##### MATERIAL TO PROCESS #####
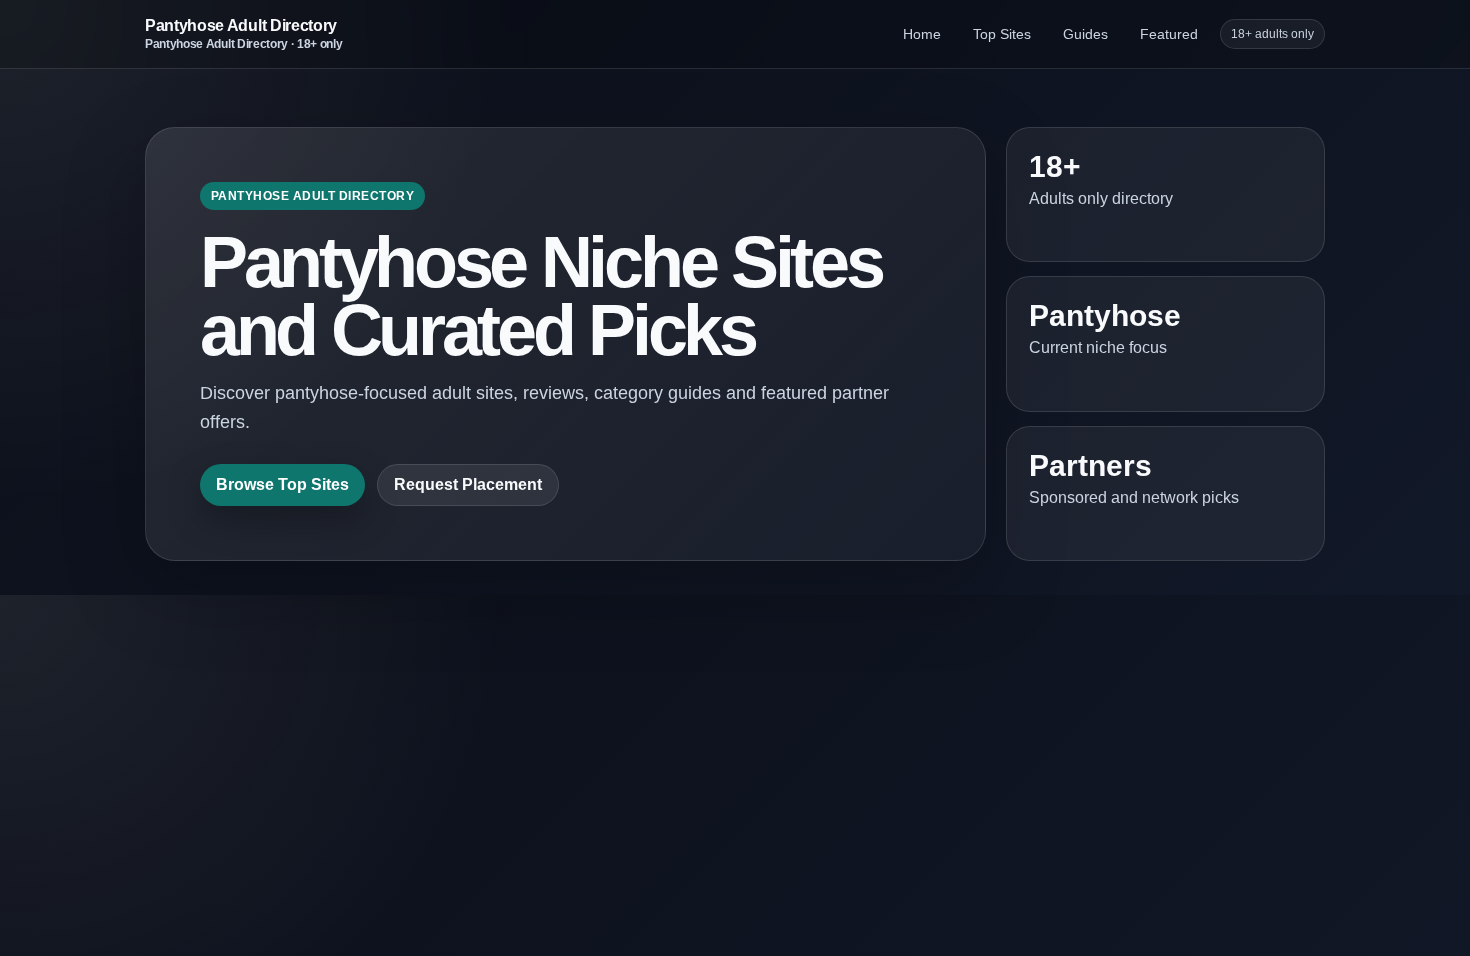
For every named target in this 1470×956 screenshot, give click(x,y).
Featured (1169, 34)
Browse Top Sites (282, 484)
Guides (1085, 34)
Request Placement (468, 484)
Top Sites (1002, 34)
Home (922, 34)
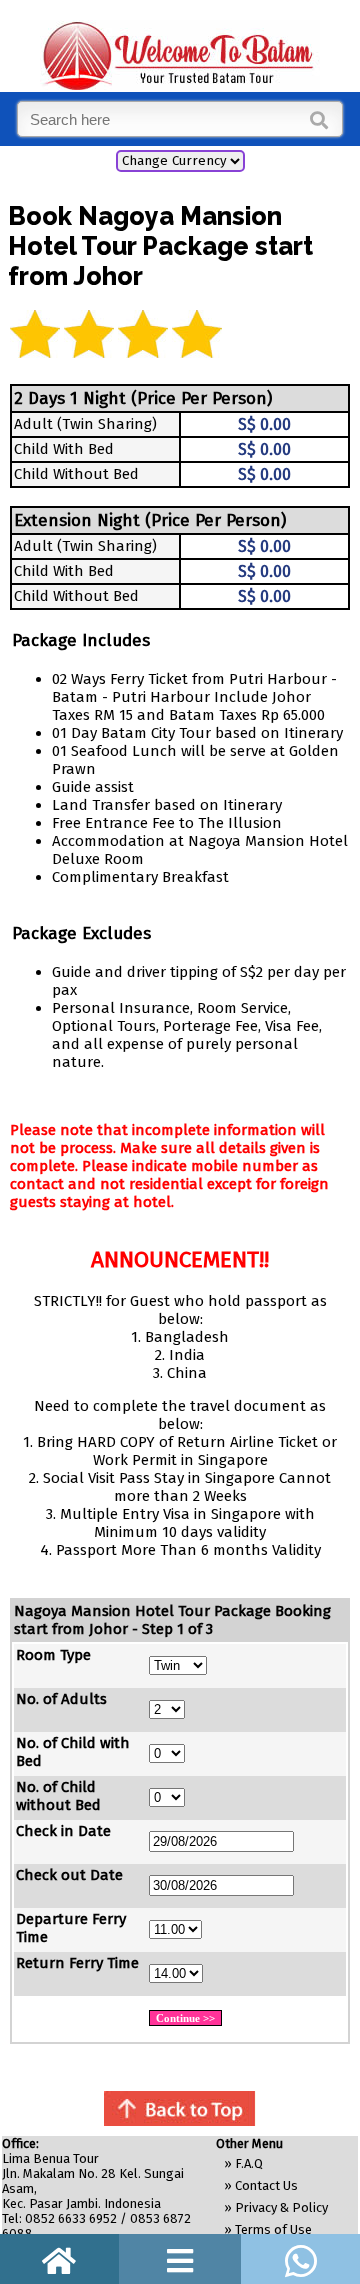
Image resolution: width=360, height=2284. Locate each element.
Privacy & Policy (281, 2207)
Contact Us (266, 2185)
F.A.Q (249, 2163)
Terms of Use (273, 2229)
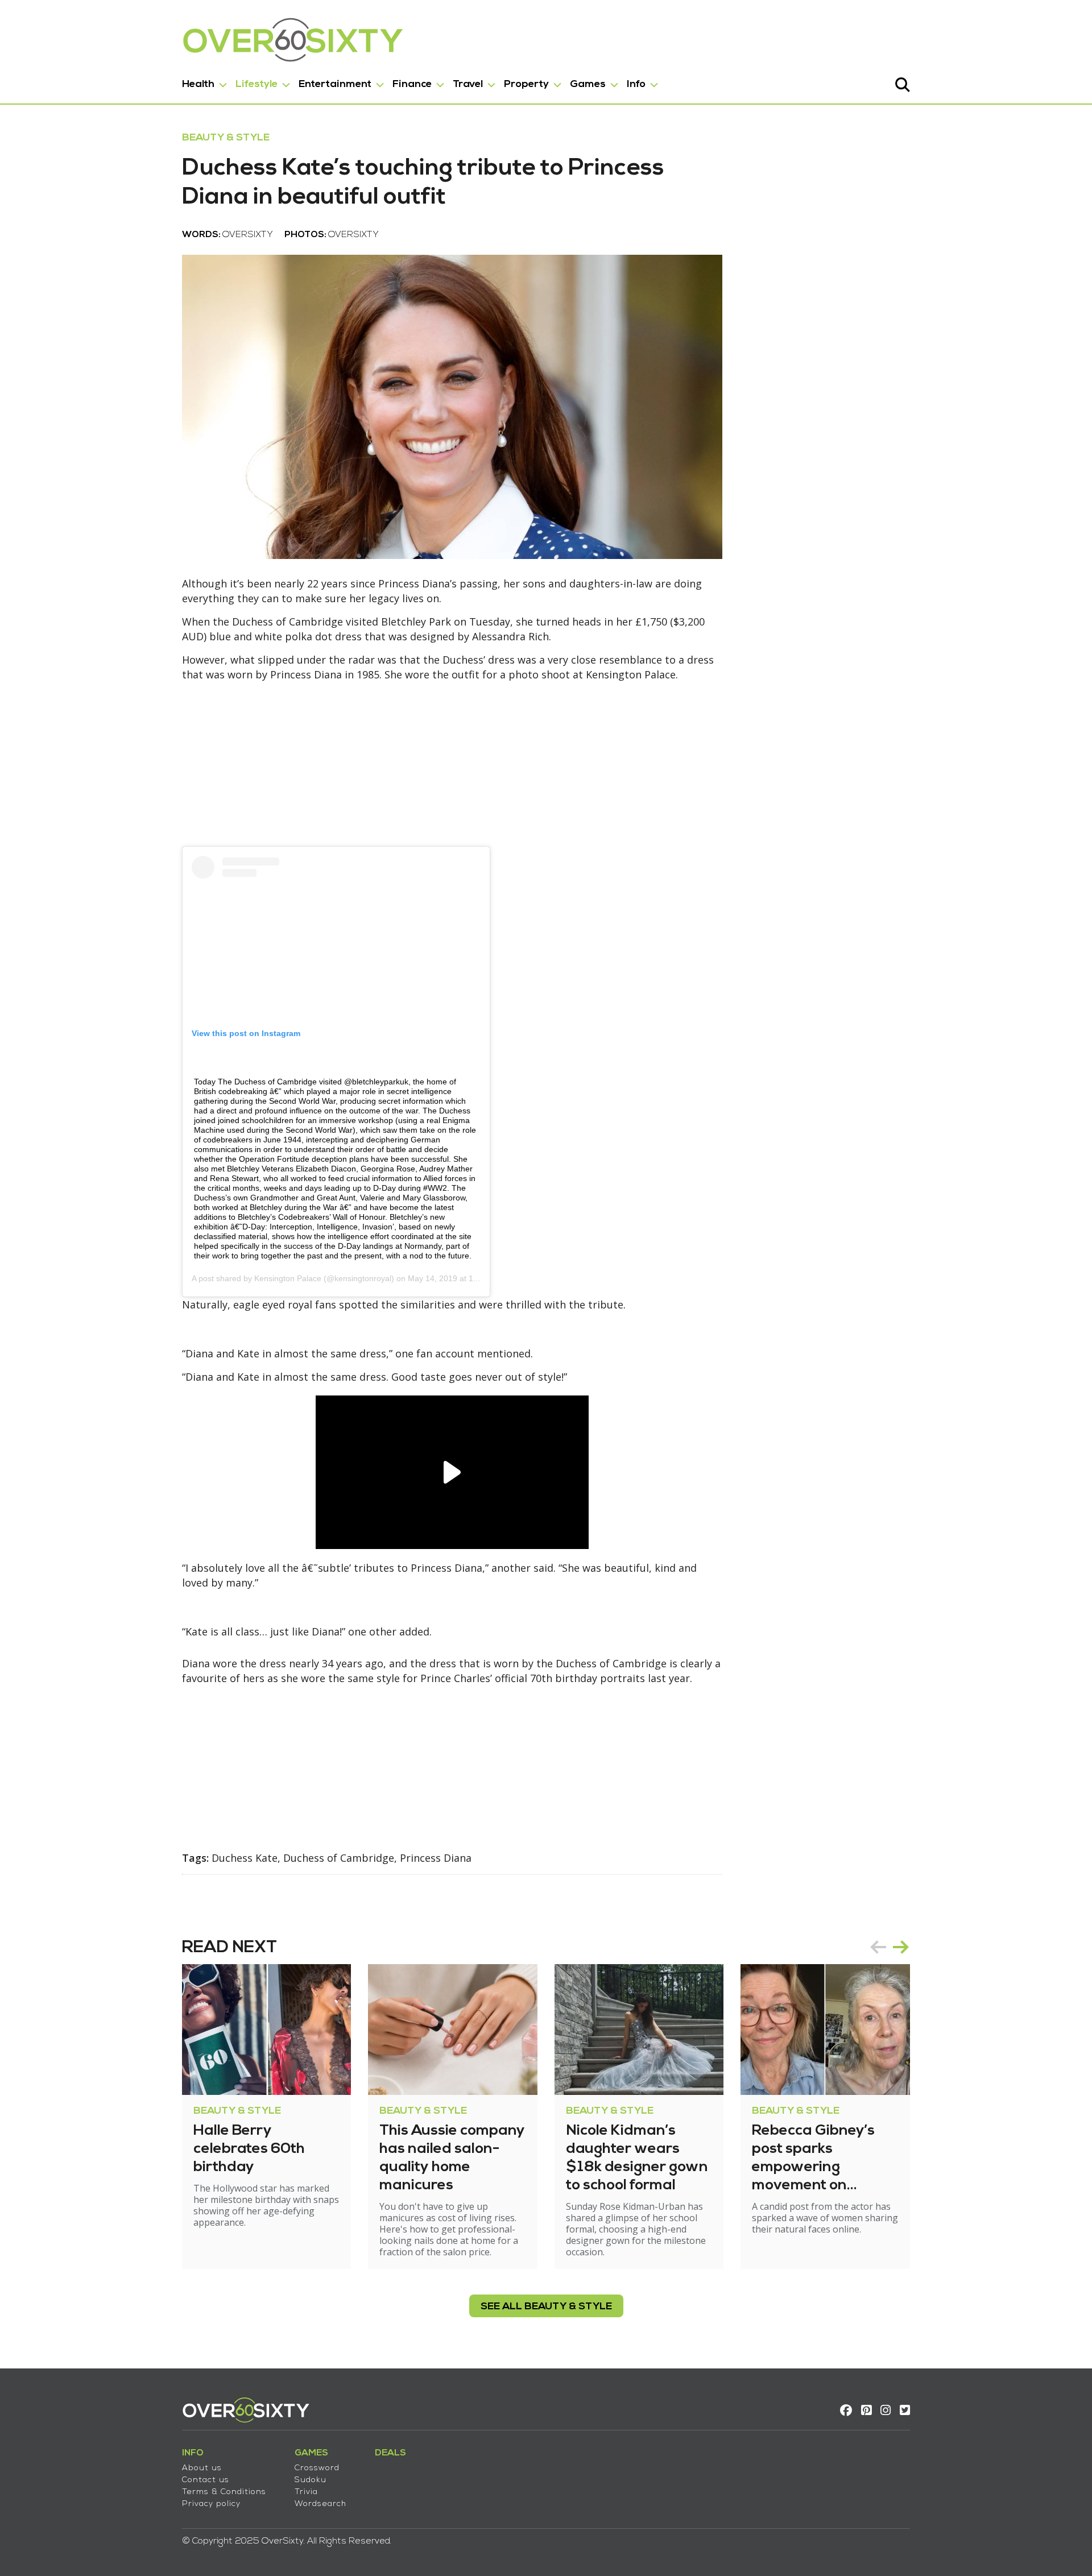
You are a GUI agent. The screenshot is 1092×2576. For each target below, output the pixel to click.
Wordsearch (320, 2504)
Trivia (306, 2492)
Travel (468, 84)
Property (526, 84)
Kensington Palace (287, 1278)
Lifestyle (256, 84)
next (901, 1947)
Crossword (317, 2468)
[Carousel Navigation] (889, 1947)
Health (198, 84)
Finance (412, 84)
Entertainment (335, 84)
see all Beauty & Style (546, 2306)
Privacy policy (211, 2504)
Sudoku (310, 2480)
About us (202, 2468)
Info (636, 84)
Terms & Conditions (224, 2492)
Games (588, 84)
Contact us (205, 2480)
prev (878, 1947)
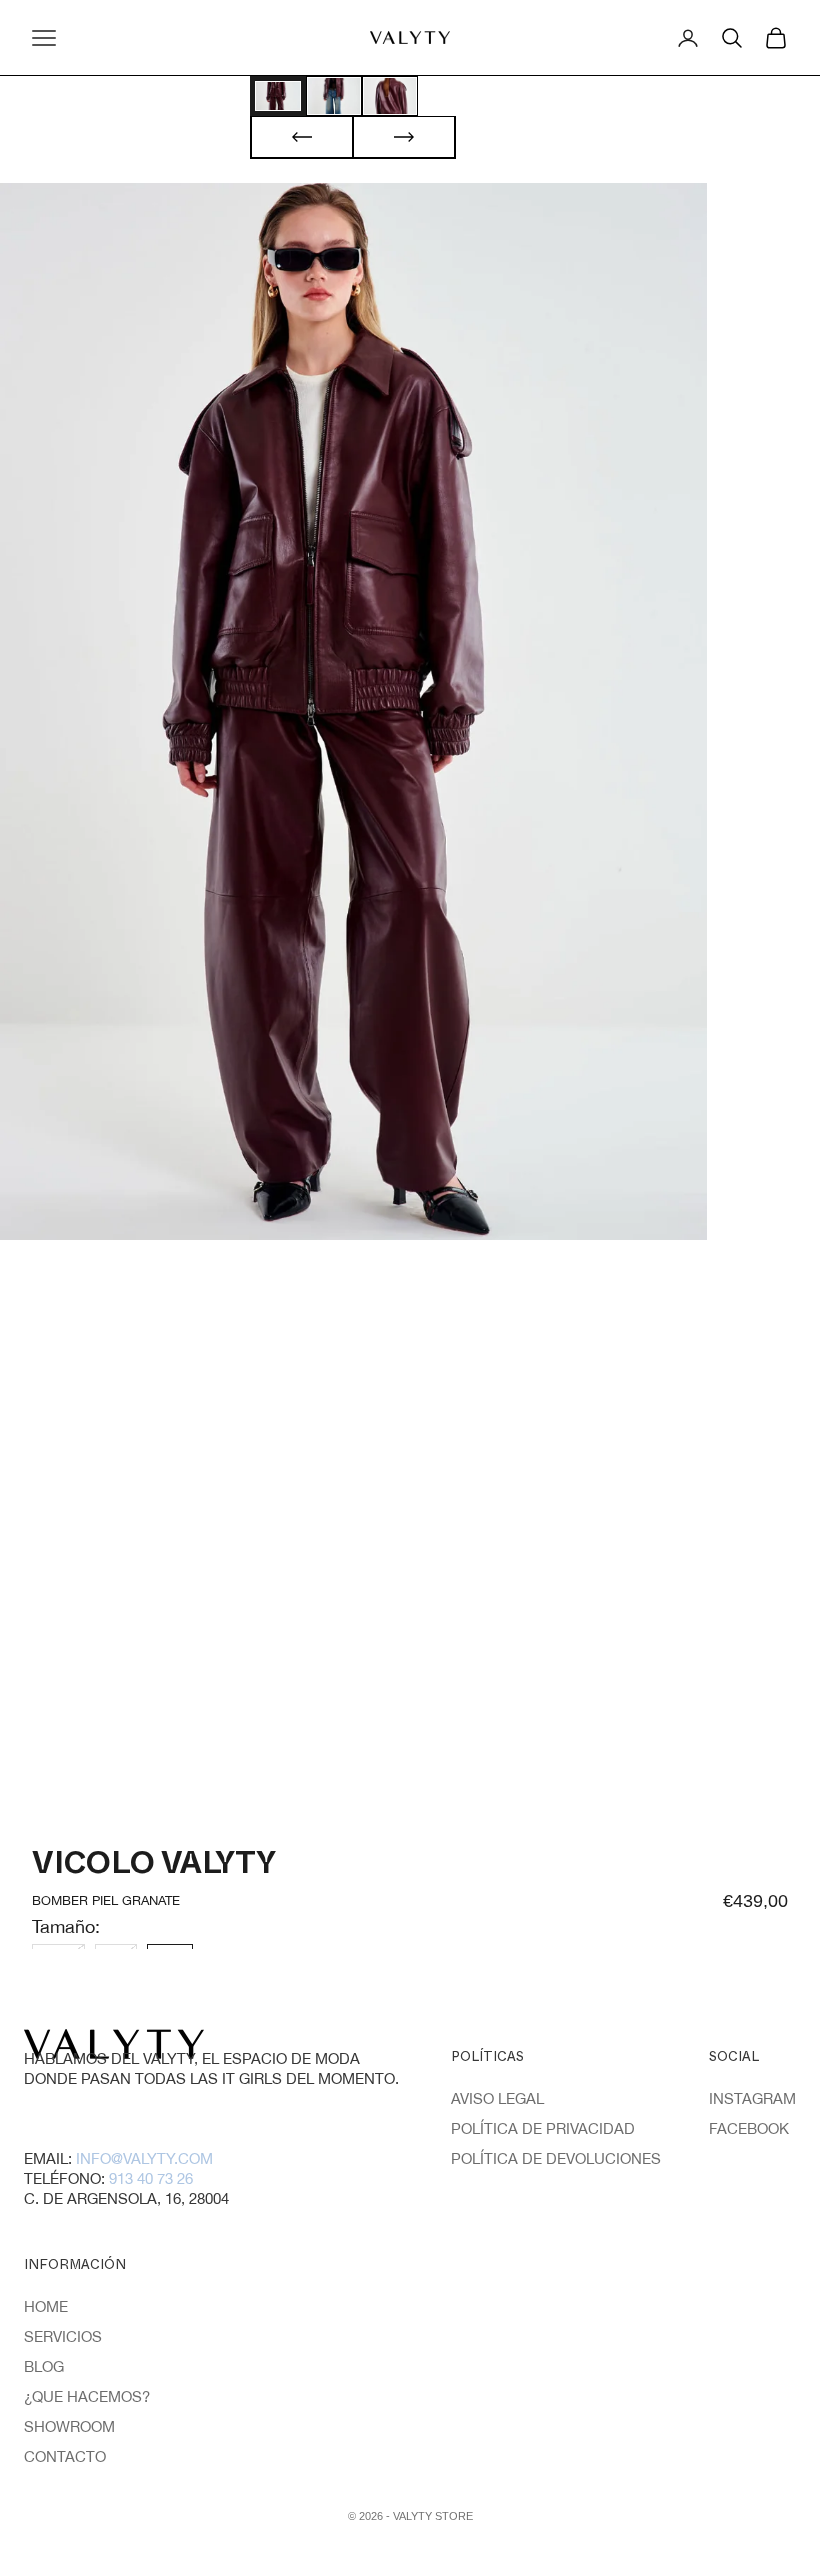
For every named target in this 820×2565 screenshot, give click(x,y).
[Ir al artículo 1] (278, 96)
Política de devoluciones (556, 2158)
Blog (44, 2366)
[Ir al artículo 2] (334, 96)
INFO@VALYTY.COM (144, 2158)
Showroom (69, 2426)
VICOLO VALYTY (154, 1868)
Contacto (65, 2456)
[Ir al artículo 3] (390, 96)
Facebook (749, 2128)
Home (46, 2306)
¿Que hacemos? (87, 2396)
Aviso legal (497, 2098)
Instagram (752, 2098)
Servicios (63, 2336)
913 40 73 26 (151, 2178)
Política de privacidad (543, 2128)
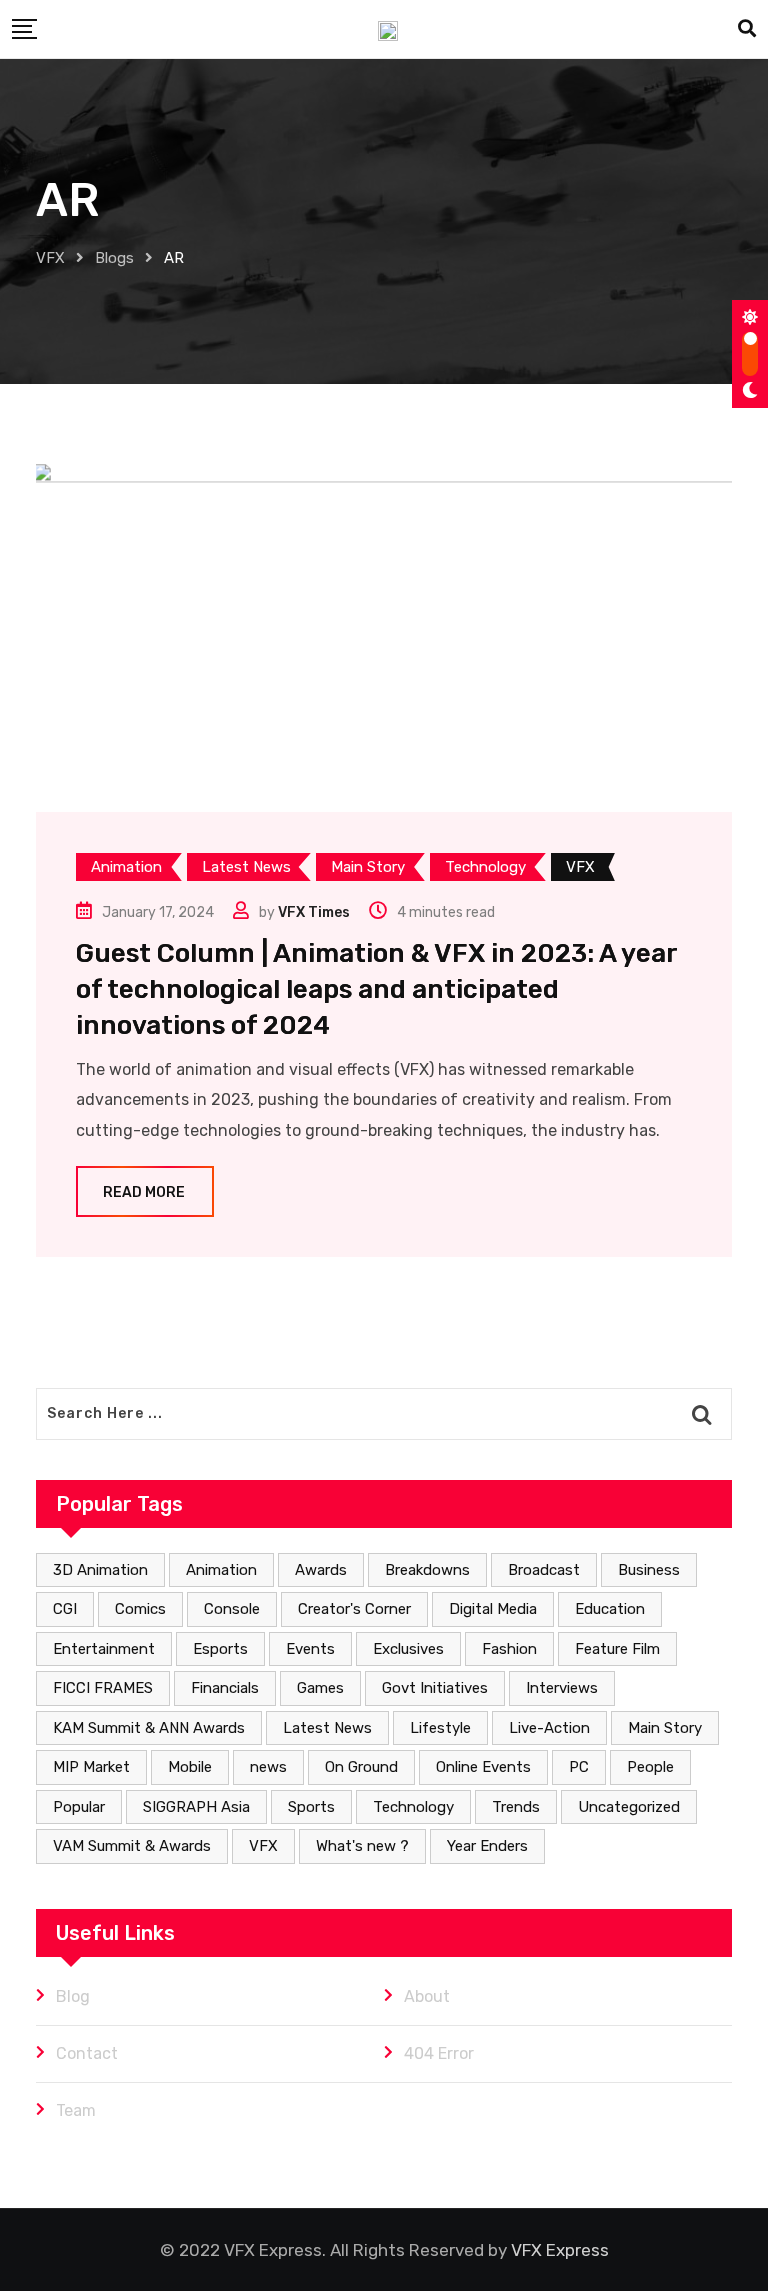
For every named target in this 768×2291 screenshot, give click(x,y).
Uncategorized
#####
#### [TASK PROMPT]
Find the line containing "[Ir al artículo 3] (390, 96)", then extract it and every line after it to the end of the data above, exactly and nothing else, without pictures.

#### [THE ANSWER]
[Ir al artículo 3] (390, 96)
Facebook (749, 2128)
Home (46, 2306)
¿Que hacemos? (87, 2396)
Aviso legal (497, 2098)
Instagram (752, 2098)
Servicios (63, 2336)
913 40 73 26 (151, 2178)
Política de privacidad (543, 2128)
For every named target in this 768×2291 screenshot, give click(x,y).
Uncategorized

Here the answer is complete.